[Ed. – Of course. Expect armed BLM “enforcement agents” to start roaming the Red River ministering harassment, as in the Bundy and Hage cases in Nevada. When it doesn’t have a case, the Obama administration baffles you with BS and arms a few more “enforcement agents” to intimidate property owners.]
Kornze narrows down Abbott’s letter to two issues. “(I) the Resource Management Plan/Environmental lmpact Statement process, and (2) ownership interests of the United States and adjacent landowners in the area. I appreciate the opportunity to offer clarification.”
Kornze’s letter explains the BLM’s procedures for developing its new Resource Management Planning (RMP) process. To summarize, the RMP/EIS process is designed to establish general management goals, objectives, and directives for public resources,” Kornze begins in the letter, “including lands and minerals, managed by the BLM. The process involves numerous steps that allow for public input, analysis, and informed decision-making with regard to public resources.”

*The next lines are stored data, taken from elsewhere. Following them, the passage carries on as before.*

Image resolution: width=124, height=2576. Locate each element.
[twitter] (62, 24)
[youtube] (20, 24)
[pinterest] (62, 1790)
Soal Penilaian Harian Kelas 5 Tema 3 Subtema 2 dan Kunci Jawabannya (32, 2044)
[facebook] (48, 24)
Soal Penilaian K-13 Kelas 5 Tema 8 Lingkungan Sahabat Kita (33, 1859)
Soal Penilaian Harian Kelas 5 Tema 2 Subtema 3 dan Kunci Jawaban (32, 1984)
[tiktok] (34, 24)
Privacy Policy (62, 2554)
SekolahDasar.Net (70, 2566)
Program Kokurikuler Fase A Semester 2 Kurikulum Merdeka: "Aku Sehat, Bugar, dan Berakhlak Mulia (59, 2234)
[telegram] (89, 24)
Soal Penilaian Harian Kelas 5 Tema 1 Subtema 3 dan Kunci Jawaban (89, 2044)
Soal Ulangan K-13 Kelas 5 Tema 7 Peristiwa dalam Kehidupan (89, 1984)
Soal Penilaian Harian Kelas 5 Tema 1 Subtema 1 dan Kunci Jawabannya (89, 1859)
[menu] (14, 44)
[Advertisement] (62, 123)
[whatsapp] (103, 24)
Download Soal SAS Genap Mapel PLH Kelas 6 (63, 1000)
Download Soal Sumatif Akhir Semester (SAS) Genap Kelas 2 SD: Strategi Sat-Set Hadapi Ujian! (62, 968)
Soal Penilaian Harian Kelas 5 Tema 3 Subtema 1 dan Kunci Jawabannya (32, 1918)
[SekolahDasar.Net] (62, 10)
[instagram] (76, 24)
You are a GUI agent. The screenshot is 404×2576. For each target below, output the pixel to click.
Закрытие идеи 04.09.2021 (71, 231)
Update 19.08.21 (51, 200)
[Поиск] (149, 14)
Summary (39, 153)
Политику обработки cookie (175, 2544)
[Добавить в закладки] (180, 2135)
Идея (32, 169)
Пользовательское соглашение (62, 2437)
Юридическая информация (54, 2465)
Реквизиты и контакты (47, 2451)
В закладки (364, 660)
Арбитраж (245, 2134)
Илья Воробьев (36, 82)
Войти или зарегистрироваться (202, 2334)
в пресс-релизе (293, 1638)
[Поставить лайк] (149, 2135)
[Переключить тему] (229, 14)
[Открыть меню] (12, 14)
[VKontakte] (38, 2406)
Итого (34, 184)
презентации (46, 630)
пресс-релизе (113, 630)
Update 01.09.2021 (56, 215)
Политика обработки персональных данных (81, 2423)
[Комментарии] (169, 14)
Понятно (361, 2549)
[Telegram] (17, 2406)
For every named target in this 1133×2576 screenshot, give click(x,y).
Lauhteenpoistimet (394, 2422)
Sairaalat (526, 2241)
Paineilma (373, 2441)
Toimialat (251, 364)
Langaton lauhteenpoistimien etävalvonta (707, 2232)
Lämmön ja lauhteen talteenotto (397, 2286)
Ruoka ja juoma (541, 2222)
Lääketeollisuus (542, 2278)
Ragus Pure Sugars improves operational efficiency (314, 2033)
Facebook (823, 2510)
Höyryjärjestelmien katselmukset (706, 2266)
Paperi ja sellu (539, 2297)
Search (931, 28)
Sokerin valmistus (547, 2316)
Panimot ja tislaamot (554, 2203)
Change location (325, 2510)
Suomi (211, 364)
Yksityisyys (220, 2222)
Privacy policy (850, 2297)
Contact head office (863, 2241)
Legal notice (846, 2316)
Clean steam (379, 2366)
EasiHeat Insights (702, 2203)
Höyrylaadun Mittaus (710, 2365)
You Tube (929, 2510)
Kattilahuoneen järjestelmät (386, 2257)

“In order to ensure the appropriate consistency with other governmental planning efforts,” Kornze explained, “the BLM invited local, state, Federal, and tribal representatives to participate as cooperating agencies in the preparation of the BLM’s RMP/EIS.”
As to the assertion of ownership of the disputed land along the Red River, Director Kornze appears to be standing with the position that the BLM has always owned this land.
[Well, sort of; emphasis added: – Ed.]
“[A]ny shifts in the boundary between Texas and Oklahoma as a result of the Compact may mean that public lands that are owned by the United States now are within Texas that were formerly in Oklahoma.”
Kornze concluded, “The BLM will determine the uses and extent of these public lands through the current public planning process and any necessary surveys.”